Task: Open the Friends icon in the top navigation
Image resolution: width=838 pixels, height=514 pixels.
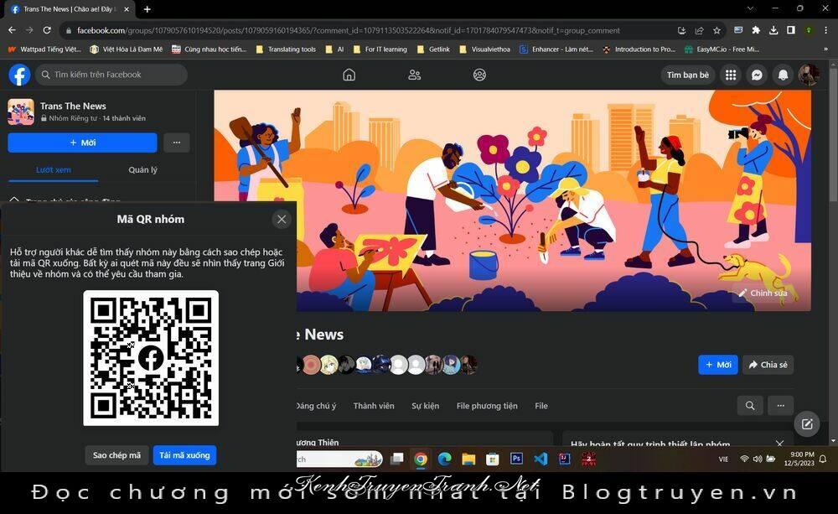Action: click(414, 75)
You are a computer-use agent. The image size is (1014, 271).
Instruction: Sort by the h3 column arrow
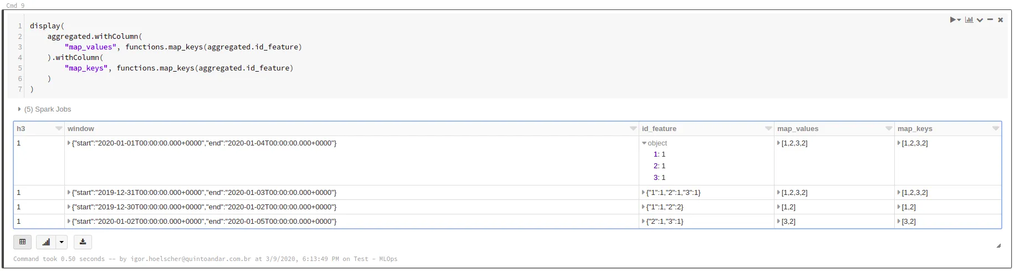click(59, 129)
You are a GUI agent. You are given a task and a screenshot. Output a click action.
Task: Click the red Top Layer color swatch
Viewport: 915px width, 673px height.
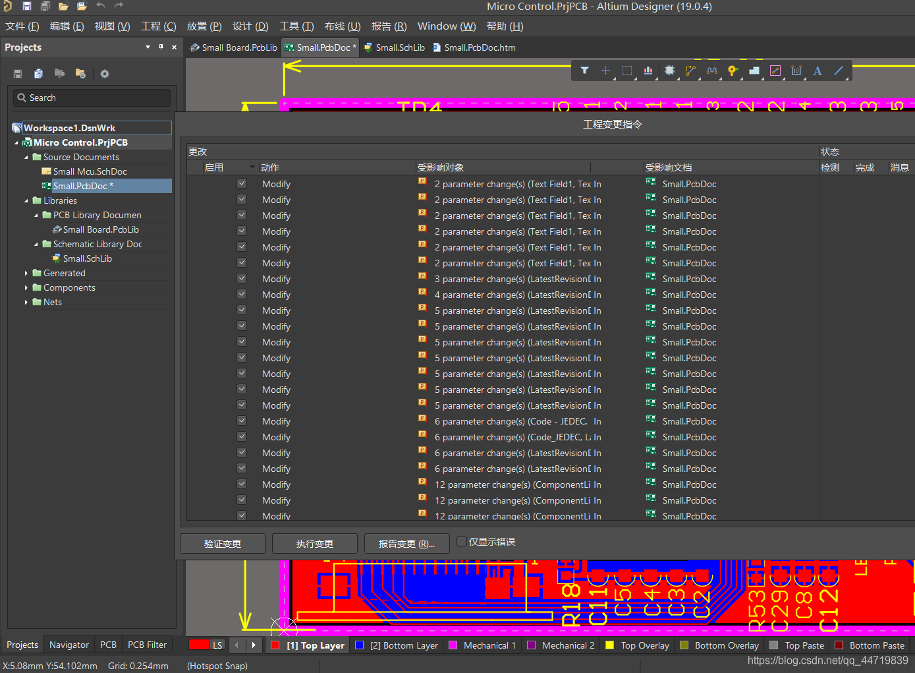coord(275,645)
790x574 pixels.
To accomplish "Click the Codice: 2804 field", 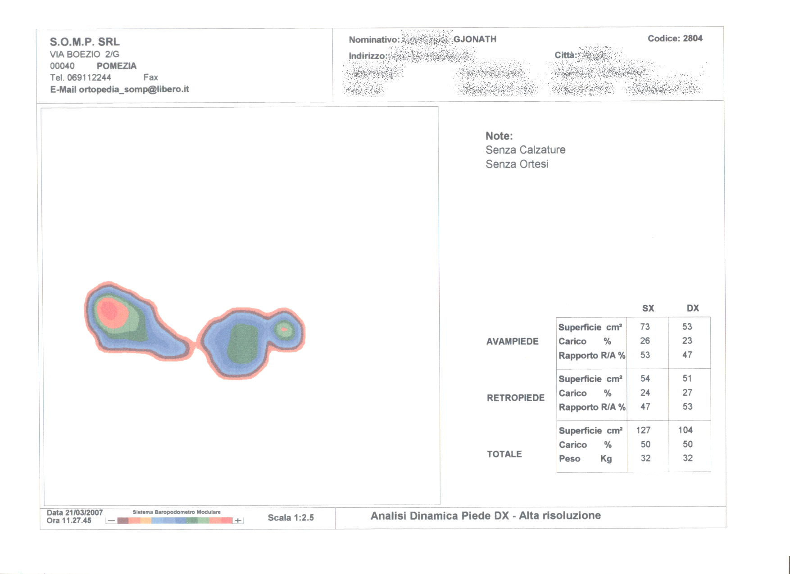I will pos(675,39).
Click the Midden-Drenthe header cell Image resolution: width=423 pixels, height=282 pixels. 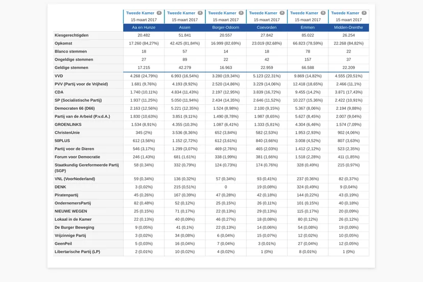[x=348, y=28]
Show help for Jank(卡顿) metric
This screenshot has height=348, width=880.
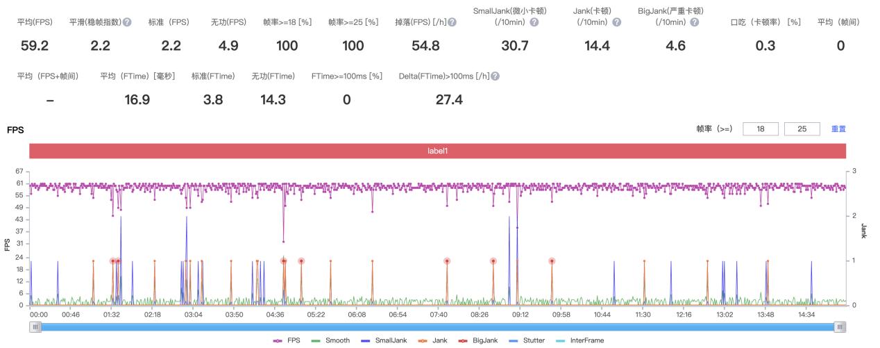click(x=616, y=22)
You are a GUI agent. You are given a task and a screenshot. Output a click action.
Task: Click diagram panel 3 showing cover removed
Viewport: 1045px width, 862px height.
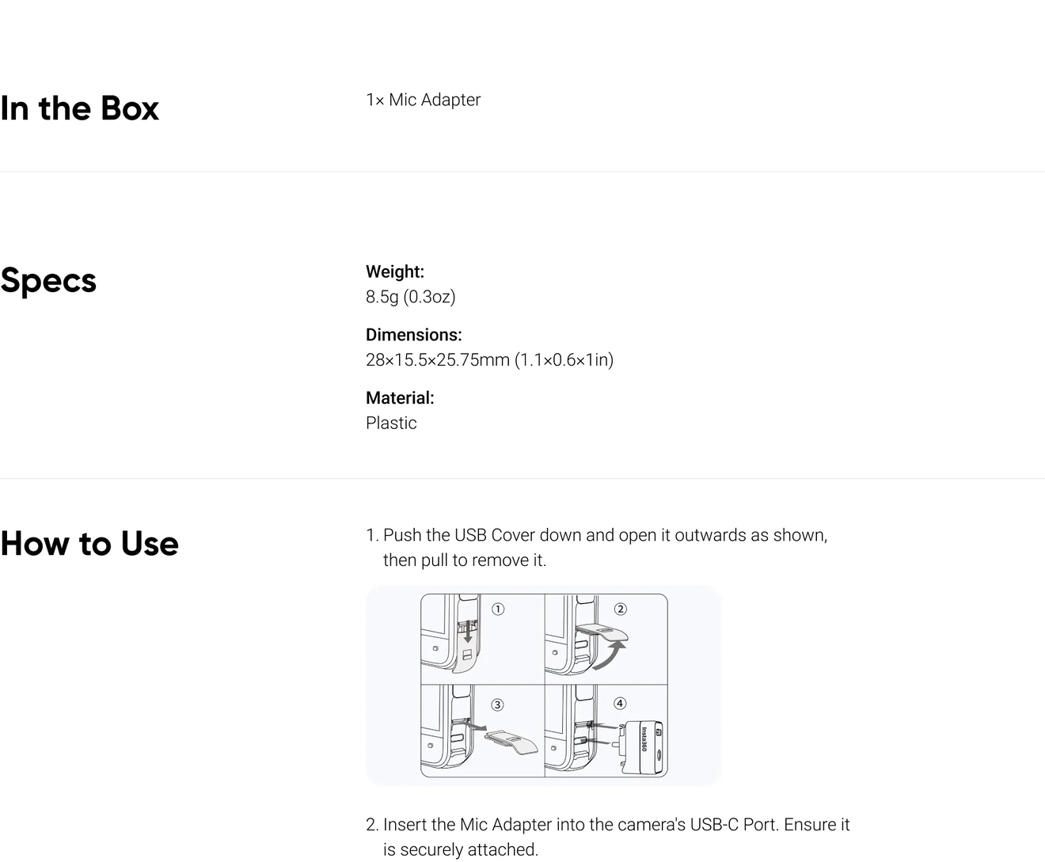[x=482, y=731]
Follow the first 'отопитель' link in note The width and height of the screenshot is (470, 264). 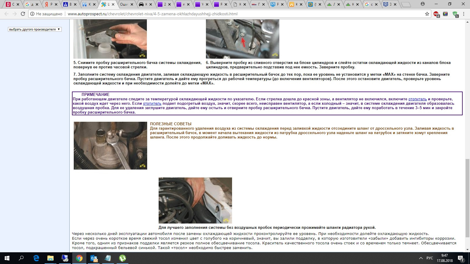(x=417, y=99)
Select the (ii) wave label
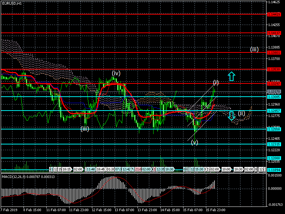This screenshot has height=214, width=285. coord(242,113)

——

**ACTIVITY**
Please extract exactly the lines of the data, from the first through the line containing "Task: Click the red Top Layer color swatch", and add no pictures to the copy.

**TASK RESULT**
Task: Open the Friends icon in the top navigation
Image resolution: width=838 pixels, height=514 pixels.
Action: click(414, 75)
You are a computer-use agent. The image size is (1014, 271).
Instruction: Sort by the h3 column arrow
click(59, 129)
You are a GUI agent. You are given a task and a screenshot. Output a click action.
Task: Click the red Top Layer color swatch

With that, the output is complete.